When the stage has been set, it is time to animate it. The best way to do that is to rely on the temporality of landscape. This is one of the aspects touched by many landscape researchers. Vedru (2009*, 22) has written that the layers of different time periods are intertwined in the landscape and create a unique whole. Palang (2001) in his definition of landscape also emphasizes the importance of temporality, for it is one of the components of landscape. One of the present authors has found in her earlier article that time is the dimension that ties together all the layers of landscape (Karro, 2010a, 184).

Deriving from the idea of temporality, it is possible to say that landscape is a continuity of succession formed by multiple sequences of events. Those events have causal effects on one another, and sometimes small-scale events can cause powerful responses and move systems in a new direction (Zariņa, 2013*, 4–6). This is how the path dependent approach can be explained in the context of past landscape studies.

Path dependent sequences of events are sequences in which the outcome is not that important as the events that trigger changes or so-called breaking points (Mahoney, 2000; Zariņa, 2013). So, the key concept here is change, on which past landscape studies should actually focus on instead of objects, like settlements, fields, etc. (Muir, 2002).

AVAILABLE DATA:
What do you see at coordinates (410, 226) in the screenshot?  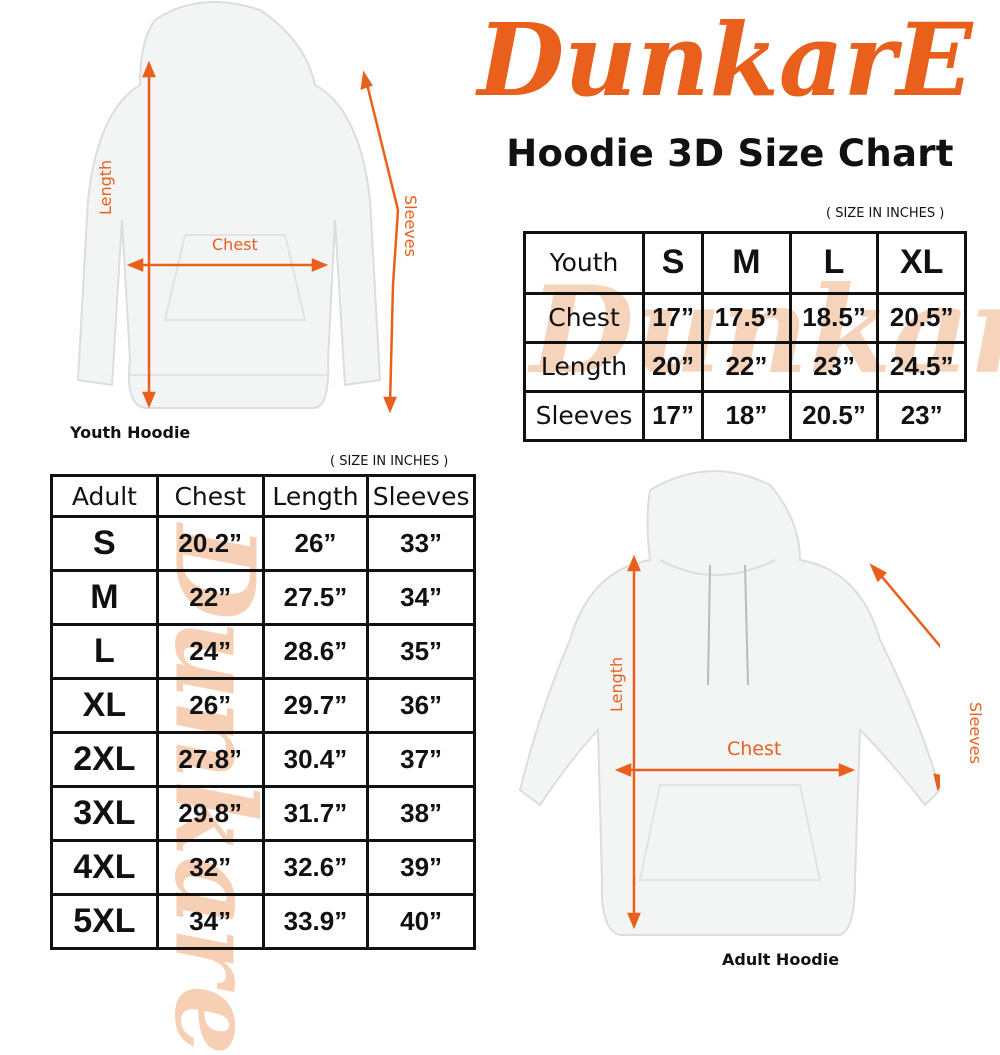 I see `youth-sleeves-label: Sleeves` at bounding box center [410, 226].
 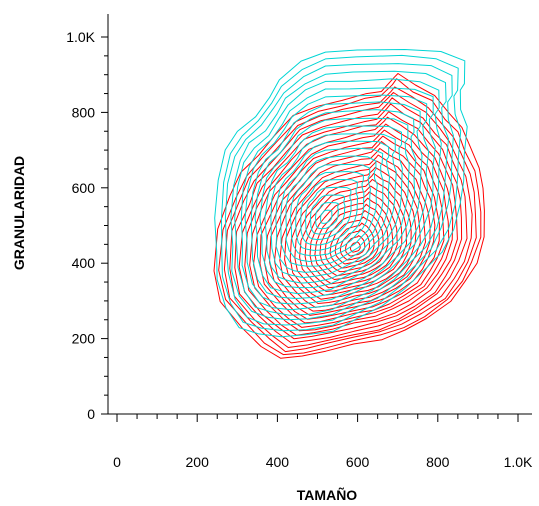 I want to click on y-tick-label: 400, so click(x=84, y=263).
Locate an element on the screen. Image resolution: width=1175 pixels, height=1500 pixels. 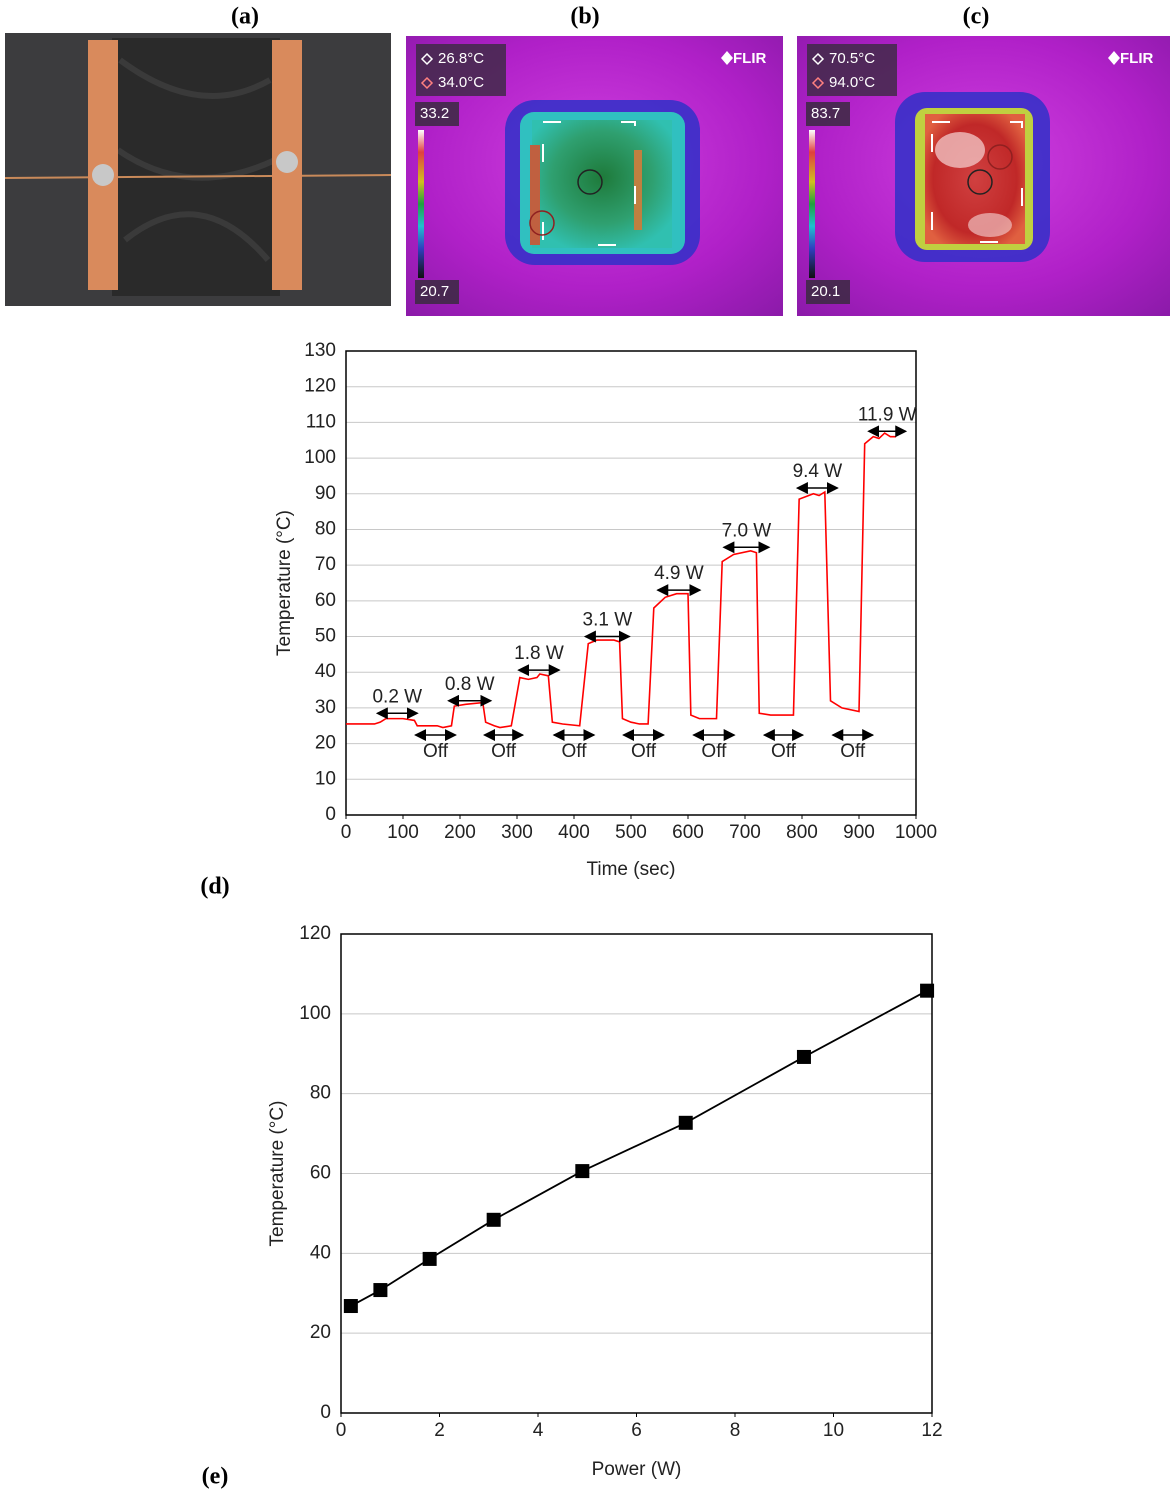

TASK GOAL: Repeat word for word the part of the text on landscape temporality starting at "Deriving from the" and ending at "fields, etc. (Muir, 2002).". The listing has no connection to the text on landscape temporality.

RESPONSE BELOW:
Deriving from the idea of temporality, it is possible to say that landscape is a continuity of succession formed by multiple sequences of events. Those events have causal effects on one another, and sometimes small-scale events can cause powerful responses and move systems in a new direction (Zariņa, 2013*, 4–6). This is how the path dependent approach can be explained in the context of past landscape studies.

Path dependent sequences of events are sequences in which the outcome is not that important as the events that trigger changes or so-called breaking points (Mahoney, 2000; Zariņa, 2013). So, the key concept here is change, on which past landscape studies should actually focus on instead of objects, like settlements, fields, etc. (Muir, 2002).